Is that how it works? I didn't know they would upgrade the current parts just have replacement available.
Yeah, it's kind of their whole schtick. The 13 is upgradeable from the 11th gen Intel all the way up to the 13th or even the AMD main board.
Nice, maybe i will pick one up to replace my current desktop as its running a 3rd gen i3 lol.
Yeah, especially when your main thing would be gaming. The GPU (even dedicated) will most likely be the biggest bottleneck here.
Yeah just get the base CPU.
Recently my company ordered 400 laptops for most employees from framework. Our IT guys says its the best laptop out there.
I could see why IT guys would say that, because it's WAY less of a hassle to repair them. Something IT guys will have to do a lot with 400 end users to support.
They're certainly not the fastest/most performant laptops out there though.
9-5 dont need high performing laptops. 9-5 are in the office to work, not game.
Most people dont need the kost performant. Theres a reason why in the leasing world, the most common laptops are thinkpads, lattitudes and macbooks at essentially their base SKU.

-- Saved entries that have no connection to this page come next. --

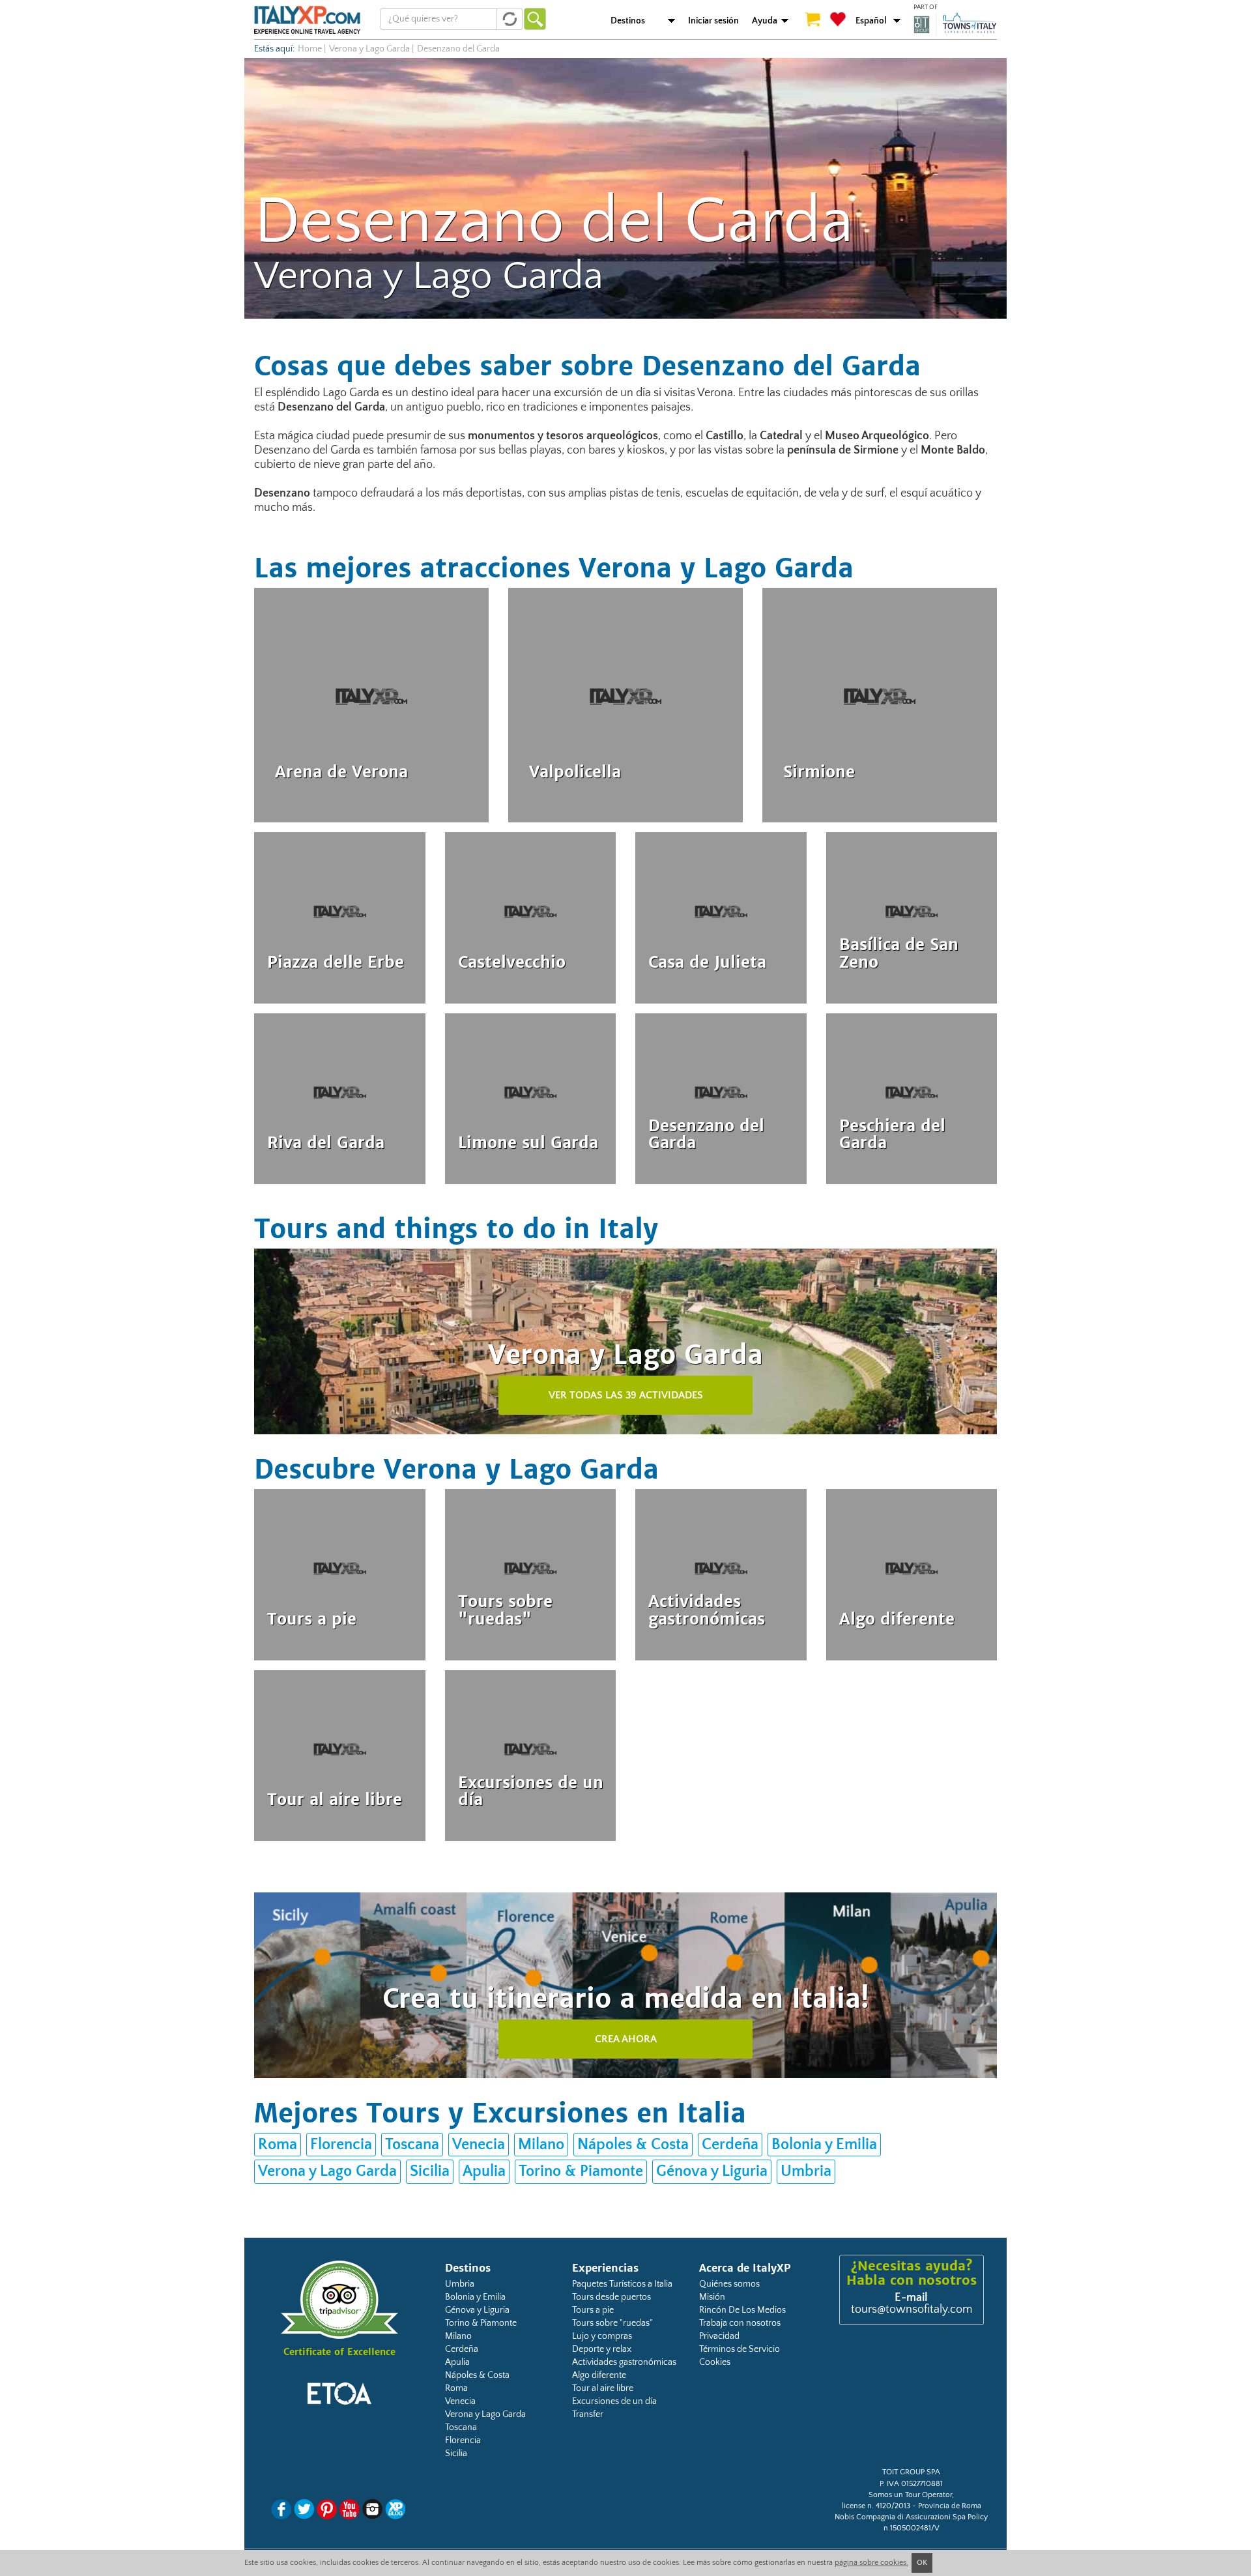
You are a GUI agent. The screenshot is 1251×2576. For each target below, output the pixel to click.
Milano (541, 2144)
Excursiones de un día (614, 2401)
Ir (535, 19)
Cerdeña (730, 2144)
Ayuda (764, 21)
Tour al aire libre (602, 2388)
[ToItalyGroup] (955, 24)
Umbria (806, 2171)
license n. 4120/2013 (876, 2506)
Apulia (484, 2171)
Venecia (478, 2144)
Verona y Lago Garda (369, 49)
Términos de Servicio (739, 2349)
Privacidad (719, 2336)
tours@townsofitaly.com (911, 2309)
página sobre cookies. (871, 2562)
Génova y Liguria (712, 2171)
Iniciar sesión (713, 21)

Source, i work e-waste in the bay area so I know exactly what companies are giving workers/schools
I ended up going with the base CPU since it seemed identical. Now I'm trying to figure out what sort of eGPU setup to go with to minimize bottlenecking (setup will be replacing my desktop).
Curious, why eGPU instead of the GPU option they sell?
Portability, mainly, and I want to leave the slot available in case they add other uses for it, like an extended battery. I may regret that choice and end up getting the GPU anyway, but for my use case it seems like it might be perfect.
Is the GPU the same in both?
From what I can see both the integrated and dedicated cards are the same no matter the processor. That said, I know Intel used to call every iGPU for a generation the same thing and they would have significantly different GPU performance across different professors, so I don't know.
If they're the same, then I'd get the cheaper one. There are likely specs somewhere that list the number of compute units in each for you to double check.
It looks like it's the same 12 CUs but 2.7GHz vs 2.8GHz. Ultimately though I think I'd rather save the $200 and go with a GPU sooner.